" In the real world you dont get several try to make a pitch to business, or build a bridge, or operate on a patient. "
Mostly, you do. Don't be so dramatic. Structural calculations on bridges are checked and rechecked. Pitches are produced, and often presented, by teams. The recent studies on checklists for surgery, taken from aviation practice, are precisely to get multiple eyes on the same tasks. The whole field of CRM (Crew Resource Management), post Tenerife and Kegworth (in particular) is an exercise in trying to avoid the myth of the lone pilot whose skill is the sole salvation, and it's noticeable that Quantas (famed for having a shallow power gradient in the cockpit) has never had a huil loss, while Korean airlines (which have massive problems with CRM) lose hulls with monotonous regularity, most recently the San Francisco accident, which appears to be pure CRM.
"Performing under pressure" matters in a tiny handful of occupations, and is selected for in the later stages of getting those jobs.
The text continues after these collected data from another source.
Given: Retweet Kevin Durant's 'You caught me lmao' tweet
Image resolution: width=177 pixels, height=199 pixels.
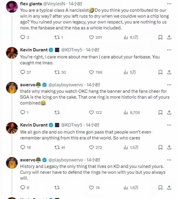Looking at the screenshot, I should [x=57, y=72].
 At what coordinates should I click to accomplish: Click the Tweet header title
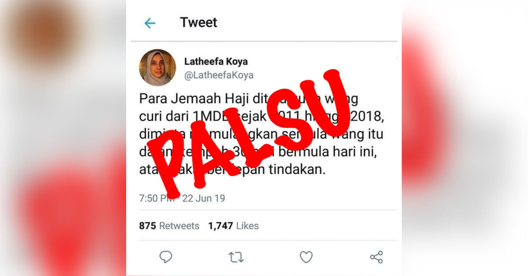pos(198,23)

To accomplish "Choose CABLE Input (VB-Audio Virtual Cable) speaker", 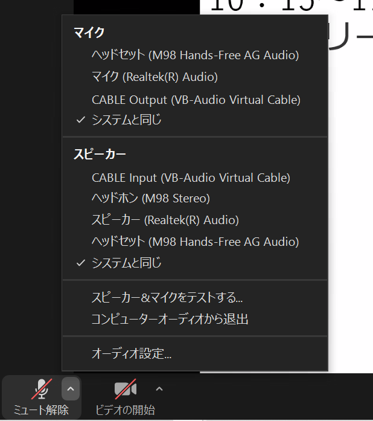I will pyautogui.click(x=195, y=178).
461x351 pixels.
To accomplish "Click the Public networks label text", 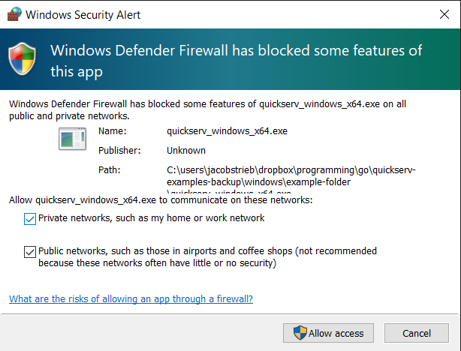I will click(x=207, y=257).
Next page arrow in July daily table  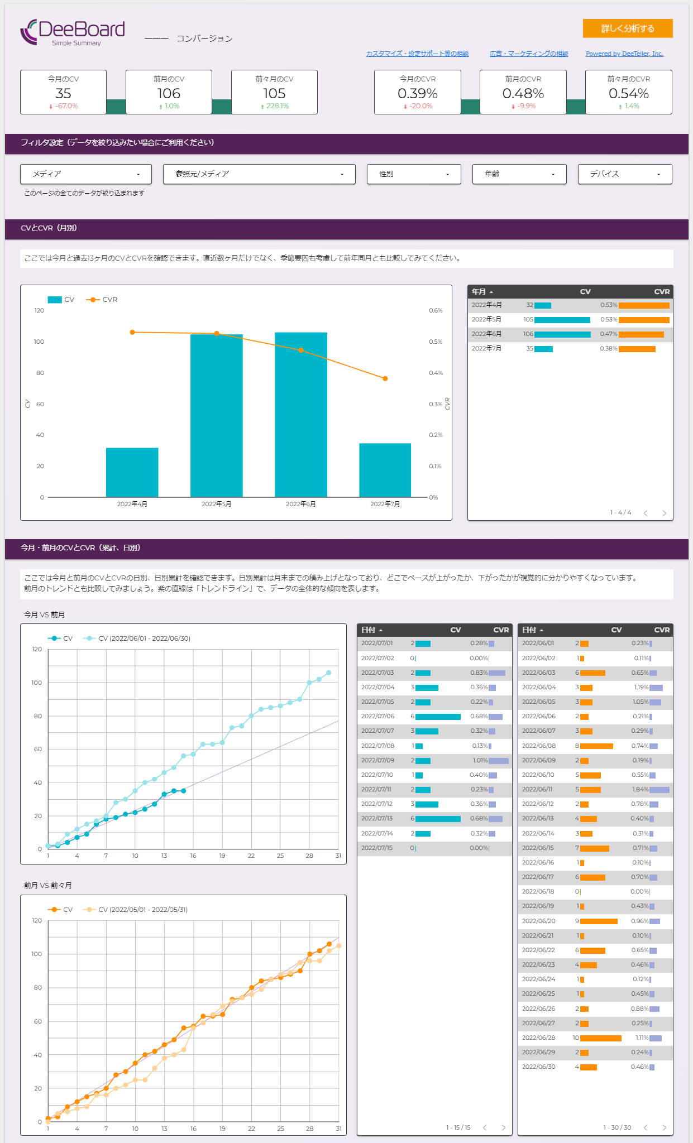point(503,1127)
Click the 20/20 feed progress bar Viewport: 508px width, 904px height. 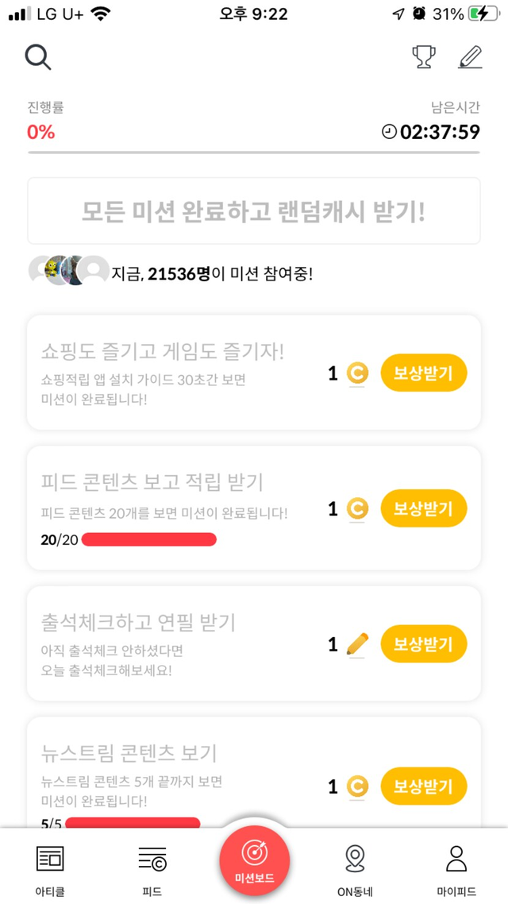point(148,540)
And even then, most of the training is about removing the pressure, not about performing while it's there (to return to CRM, the "aviate, navigate, communicate" training is about giving people time and space to think clearly, not about making pressure decisions while everything goes mad; surgeons are trained to make the best use of the people around them, rather than being the lone hero of yore). There is, yes, a time and a place for some people, for a small number of jobs, to prove they can make snap decisions well under pressure, most of them military or emergency services. That time, and that place, is not GCSE English being sat by a fifteen year old (I have a summer child).
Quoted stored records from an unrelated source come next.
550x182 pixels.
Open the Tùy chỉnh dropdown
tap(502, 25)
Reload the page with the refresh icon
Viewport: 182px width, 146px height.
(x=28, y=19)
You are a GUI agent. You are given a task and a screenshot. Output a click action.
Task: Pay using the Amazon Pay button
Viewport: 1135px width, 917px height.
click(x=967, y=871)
" If you want to train a professional driver, would you pick someone who took seven attempts to pass or someone who passed first time? "
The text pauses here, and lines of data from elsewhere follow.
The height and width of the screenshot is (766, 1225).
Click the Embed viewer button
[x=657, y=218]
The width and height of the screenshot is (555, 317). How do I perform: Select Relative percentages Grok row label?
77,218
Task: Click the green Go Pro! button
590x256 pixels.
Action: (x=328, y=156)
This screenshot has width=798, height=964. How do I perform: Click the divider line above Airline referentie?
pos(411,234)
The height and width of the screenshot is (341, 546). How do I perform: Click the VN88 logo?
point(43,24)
I don't know: you tell me. I think you're falling into the "good stick and rudder man" or "natural driver" myth of driving and flying, that it's about some sort of "talent" which trumps process and experience. Endless confidence is not necessarily a good thing. Yet again, remember that the worst aviation accident in history, Tenerife, was caused by the Chief Training Pilot of KLM, a man who had passed all his exams with ease. Perhaps had he had a bit more humility, 583 people wouldn't have died. Michael Schumacher was never the fastest driver, nor the most natural (source: a race engineer who worked with him and others), but he won quite a lot of races by being the best prepared, the best trained, the hardest working.